118:寮仲間たちの励まし
「おかえり……ってどうしたの、何かあった?」
寮の中へ駆け込むようにして現れた私を見て、エマさんが目を丸くしながら訊いてきます。
しかし私はそれに答える余裕もなく、椅子に倒れ込むように座ると机にバタリと突っ伏します。そうしてからようやく我に返り、慌てて言いました。
「な、なんでもないです。平気です。ちょっと外で転んで」
「そう? ならいいけど。泣いてるから一体何事かと心配しちゃったよ。聖女のサオトメ嬢も泣くもんなんだね」
「泣く? 私が、ですか……?」
首を傾げながら頬に手を触れ、そこに湿っぽい感触を得て、私は初めて理解しました。
自分が今の今まで、いいえ、現在進行形で涙を流していたことに気づかなかったという驚愕の事実に。
――!?
その時の驚きようは、思わず声も出なくなってしまうほどでした。
自分が泣いてしまうくらい追い詰められていたこと、そしてそれを自覚すらできなかったこと。それより何より昨日出会ったばかりのエマさんにこんな醜態を見られたこと。
さらにその直後、目を白黒させて混乱する私の背後からエマさんとは別の声が。
それはダーシーさんでした。
「聖女様、お戻りになられたのですね。……まあっ、どうなさったんですか。モンデラグ男爵令嬢、聖女様に何かなさいまして?」
「あたしは何もしてないよ。帰って来たらこの様子で」
「本当ですか? 聖女様は繊細でいらっしゃいますから、鈍感なモンデラグ男爵令嬢にはお気持ちが理解できないのでは?」
「今はそんなこと言ってる場合じゃないでしょ!」
エマさんとダーシーさんが言い合っている間に、上の階から足音が。
現れたのはハンナさん、そして少し遅れてイルゼさんでした。
「どうしたのです、聖女様?」
「何やら騒がしいわねぇ。もしや新学期早々何か事件?」
寮仲間全員に囲まれる形となり、私はただただ狼狽えるしかありませんでした。
なんとか涙を拭いながら、どうやって誤魔化せばいいのかと必死に考えます。考えて考えて考えて、口から出たのは分かりやすくヘタクソな嘘。

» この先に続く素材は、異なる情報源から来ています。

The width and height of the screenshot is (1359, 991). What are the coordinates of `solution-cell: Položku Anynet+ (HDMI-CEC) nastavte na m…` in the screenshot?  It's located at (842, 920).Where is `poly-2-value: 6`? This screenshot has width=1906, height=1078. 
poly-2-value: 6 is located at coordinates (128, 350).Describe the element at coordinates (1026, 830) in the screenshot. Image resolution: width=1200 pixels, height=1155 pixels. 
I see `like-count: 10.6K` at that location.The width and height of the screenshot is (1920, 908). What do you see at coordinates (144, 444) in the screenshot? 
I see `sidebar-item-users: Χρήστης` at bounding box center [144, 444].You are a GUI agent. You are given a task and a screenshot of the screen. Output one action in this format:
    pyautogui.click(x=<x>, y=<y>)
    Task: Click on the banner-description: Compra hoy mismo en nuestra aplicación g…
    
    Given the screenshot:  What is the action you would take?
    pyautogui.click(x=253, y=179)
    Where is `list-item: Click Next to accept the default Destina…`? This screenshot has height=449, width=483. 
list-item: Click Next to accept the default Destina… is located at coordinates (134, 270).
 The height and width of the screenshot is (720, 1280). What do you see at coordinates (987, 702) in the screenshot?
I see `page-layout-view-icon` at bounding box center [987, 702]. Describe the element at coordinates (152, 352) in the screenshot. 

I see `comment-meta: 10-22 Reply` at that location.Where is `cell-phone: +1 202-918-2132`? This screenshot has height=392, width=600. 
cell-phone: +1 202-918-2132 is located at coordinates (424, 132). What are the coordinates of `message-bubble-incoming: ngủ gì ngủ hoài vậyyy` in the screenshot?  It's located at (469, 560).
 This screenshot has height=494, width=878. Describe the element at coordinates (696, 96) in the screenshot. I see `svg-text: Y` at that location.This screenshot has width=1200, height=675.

「……ちょっと外で転んでしまって、でも大丈夫です、どこも擦りむいてませんから」
無論この言い訳を信じた者は誰一人としていなかったでしょう。
明らかに釈然としない顔をしながら、しかし誰もそれ以上何も訊いてきません。それどころか、エマさんなど「そっか。ならいいけど」と騙されたふり。
でも彼女たちの顔を見て私はわかってしまいました。
これは告白でフラれた人に向ける哀れみの視線と同じものだ――と。
どうやらすっかり誤解されてしまったようです。
新学期早々、乙女ゲームのようにイケメンとバッタリ出会い、そこから恋が始まると思い込んであっさり断られた馬鹿な女であると。
もちろん私、そんな浮ついたことを考えていたわけじゃないのですけど、でもよく考えてみたらそれと同じなのかも知れません。
だって現に私は少なからずショックを受けている。……その事実を改めて認識し、背筋がゾッとなりました。
「大変だったね。サオトメ嬢、大丈夫。大丈夫だよきっと。きっと明日はいいことあるから。ね?」
エマさんが見当違い過ぎる励ましをしてきましたが、私はそれどころではありません。
セルロッティさんに脅されるまでもなく、エムリオ様にこれ以上会うのは危険だということに気づいてしまったからです。元の世界では絶対にあり得ないようなイケメンに優しい笑顔を向けられ続ければ、どうなってしまうのか。そんなことは考えてみれば最初からわかることでした。
――私、エムリオ様に絆されかけている?
「慣れないうちは色々とあるものですよ」
「帰りが遅いから心配していたのですが……次、頑張りましょうなのです」
「ペリーヌ男爵令嬢、彼女は道端で転んだだけなのよ。そうでしょう、聖女様?」
慰めているんだか、からかっているんだか。
よくわからない言葉をかけ続ける寮仲間の皆さんの生暖かい視線が耐えられなくなり、頭を下げた私は「心配いりません。ごめんなさい」と言うと慌てて三階の自分の部屋へと螺旋階段を駆け登って行きました。
実は居た堪れなくなっただけではなく、うっかり本当にあったことを話してしまいそうな気がして怖かったのです。
――初日に続いて二日目も最悪じゃないですか。
しっかりしなくてはいけないのに、つまらないことでうじうじ泣いたり考えたりばかりしている自分が嫌になります。
私はただ元の世界に戻りたい。ただそれだけのはずなのに。